Öğrenme ve merak duygusu çocukları her alanda bilgi almaya itiyor, bu noktada dijital -bir tıkla- tüm merak ettiklerine ulaşabilecekleri alanı sunuyor. Onları gerçek hayat için nasıl eğitmeye ve korumaya önem veriyorsak, “sanal hayat” için de aynı şekilde davranmak zorundayız.

Dünyada internet kullanıcısı olan 3,5 milyar insan var. Yaklaşık 2,5 milyar sosyal medya kullanıcısı bulunuyor. Türkiye’de 46 milyon kişi internet, 42 Milyon kişi sosyal medya kullanılıyor. Yani internete girdiğimiz andan itibaren tüm bu insanlarla bir araya geliyoruz. Her türden insanın bulunduğu bu ortamda çocuklarımızı bekleyen tehlikeler, hatta tuzaklar var. İşin psikolojik, sosyolojik değerlendirmelerinden çok dijital dünyada yaşanmış olaylar üzerinden bu durumları inceleyelim. Çocukları bekleyen dijital tehlikeler daha yakından anlaşılmış olacaktır.

Cinsel İstismar: Çocukların karşılaşabileceği en büyük tehlikelerden biri. Online oyunlar, sosyal medya hesapları, sohbet sayfaları vb. iletişime açık kanallarda her türlü görsel ve yazılı istismara açık. Kişilerin uygunsuz yaklaşımları dışında uygunsuz siteler virüslü programlarla bir anda çocuklarımızın karşısına çıkabiliyor.

  • Geçen yıl konuşulan iki olay Cinsel istismar ile ne kadar kolay karşılaşılabileceğini gösteriyor. Oktay Decko Doğan isimli kişi 13 yaşındaki B.K’ya Facebook üzerinden mankenlik teklif etmesi ve iç çamaşırlı fotoğraf istemesi ailesine haber vermesi ile ortaya çıkıyor.   Avataria oyunun oynayan 9 yaşındaki çocuk ile oyun üzerinden iletişime geçen kişi de Dayısının durumu fark etmesi ile ifşa oldu. Çocuğun yerine yazışmaya devam eden dayısı  uygunsuz mesajları ve karşılaştığı olayı ekşi sözlükte yazarak gündem olmasını sağlıyor. Ve maalesef oyun hala bir çok çocuk tarafından oynanmaya devam ediyor.

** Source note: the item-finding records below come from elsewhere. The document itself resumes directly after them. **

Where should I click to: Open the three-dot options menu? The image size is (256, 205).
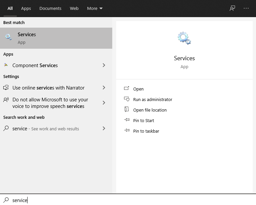coord(246,9)
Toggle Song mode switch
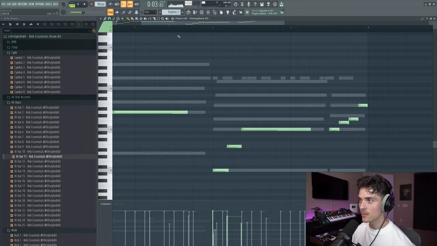 pyautogui.click(x=72, y=5)
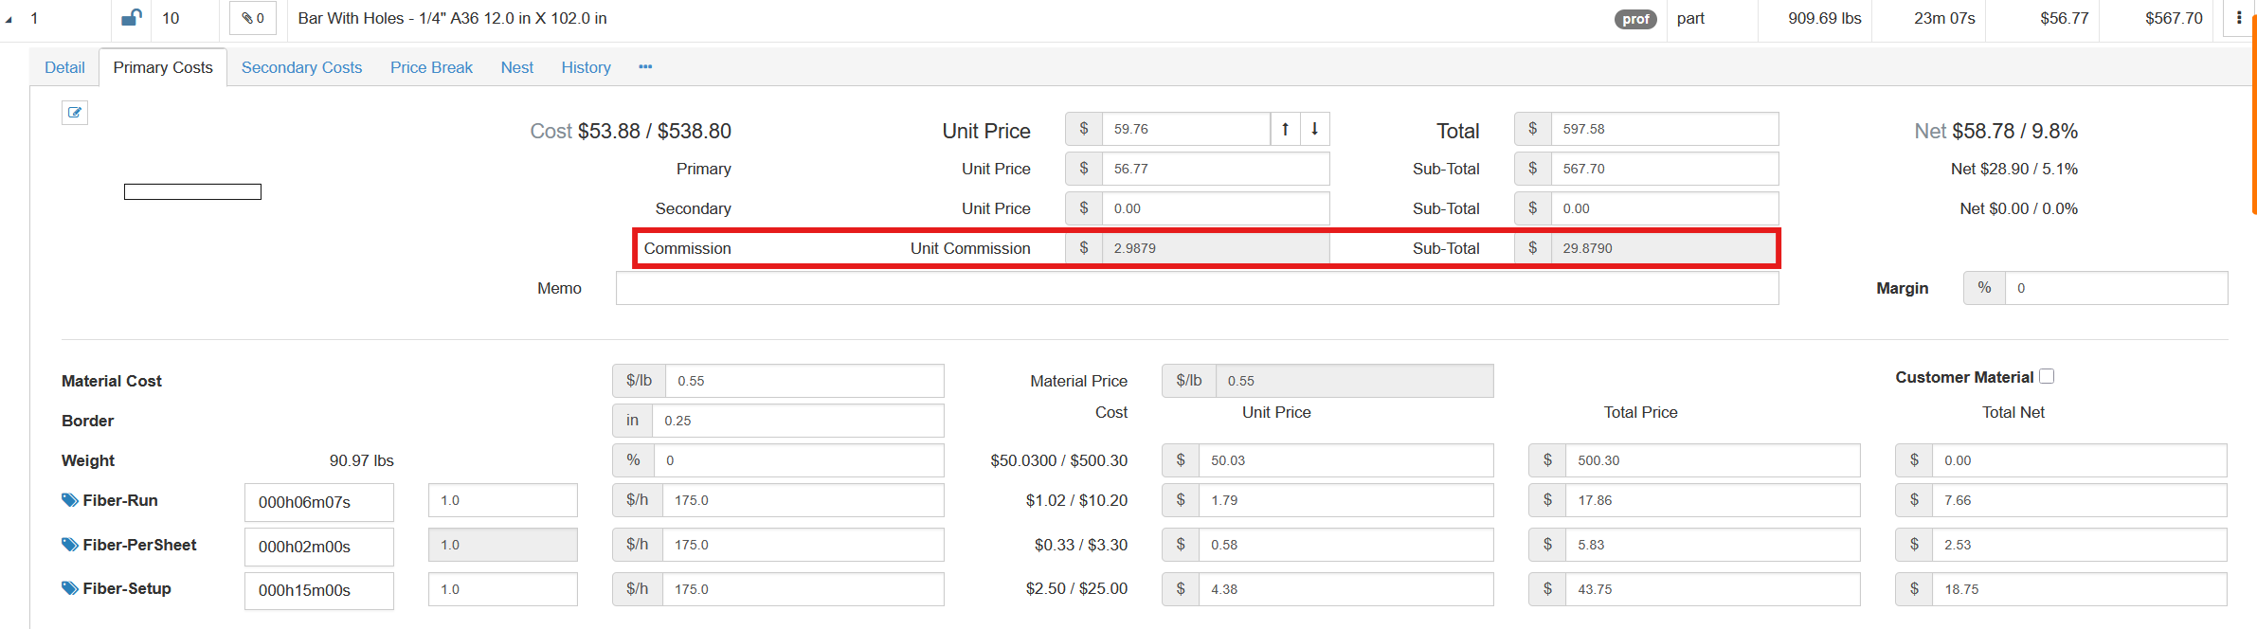The width and height of the screenshot is (2257, 629).
Task: Click the tag icon next to Fiber-Setup
Action: click(x=70, y=588)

Sanal Şantaj: Özellikle gençliğe yakın yaş gruplarından ilgi çekici kız erkek ya da ünlü profilleri ile arkadaşlıklar kurulmaya çalışılıyor. Güven ve samimiyet sağlandıktan sonra duygusal hatta bazen müstehcen yazılar yazılıp fotoğraflar gönderiyorlar. Sonrasında bu yazışmaları çocuklara şantaj yapmak için kullanılıyor. Bazen bunu yakın bir arkadaşı da yapabiliyor.

  • Antalya’da 16 yaşında gibi profil açan 38 yaşındaki Ali G. 12 yaşındaki M.Ş ile Facebook üzerinden sevgili oldu. Bir süre iletişime geçtikten sonra çıplak fotoğraf gönderen ve zorlayarak fotoğraf isteyen Ali G. Sonrasında bu fotoğrafları ailesine göndermek ile tehdit etti.

Kolay Ulaşılabilir Sayfalar: Porno, sanal kumarhane, bahis siteleri,  vahşet içerikli, sapkın inanç, örgüt sayfalarına çocukların çok kolay erişebilmesi tehlike oluşturuyor.

Siber Zorbalık: Önemli ama aileler tarafından yeterince farkındalık oluşmamış durumlardan biri de Siber Zorbalık. Kısaca bir kişinin diğerine Dijital Ortamda teknik (hesap çalma vb.) ya da psikolojik (aşağılama, utandırma, rezil etme, taciz etme vb.) olarak zarar vermesi. Bunu yapan kişi yakın bir arkadaşı da olabiliyor. Özellikle çocukların sosyal medya hesaplarının çalındığını da çok fazla duyuyoruz.

  • Hollanda’da yakın arkadaşı ile paylaştığı özel fotoğrafı kavga etmeleri üzerine arkadaşının sosyal medyada yayınlaması ile zor günler yaşayan ve intihar eden kız çocuğu maalesef bu olayların ciddi boyutlara ulaşabileceğini gösteriyor.

Akımlar, kavramlar, etiketler: İnternet üzerinden yayılan garip akımlar da çocuklarımıza cazip gelebiliyor. Tehlikeli hareketler yapma, Hayvanlara zarar verme, kendine zarar verme gibi sapkın akımların dijital dünyada yayıldığını biliyoruz. Örneğin son günlerde dijital iletişim araçları üzerinden müstehcen içerikli mesajlaşma çok yaygınlaşıyor. Gençler beğendikleri ya da yakın olmak istedikleri kişilere müstehcen içerikler gönderebiliyor. Yakın arkadaşlar da bu kategoriye dahil. Özellikle gençlerin tercih ettiği Snapchat’te kendiliğinden silinen videolar bu tür mesajlar için tercih ediliyor.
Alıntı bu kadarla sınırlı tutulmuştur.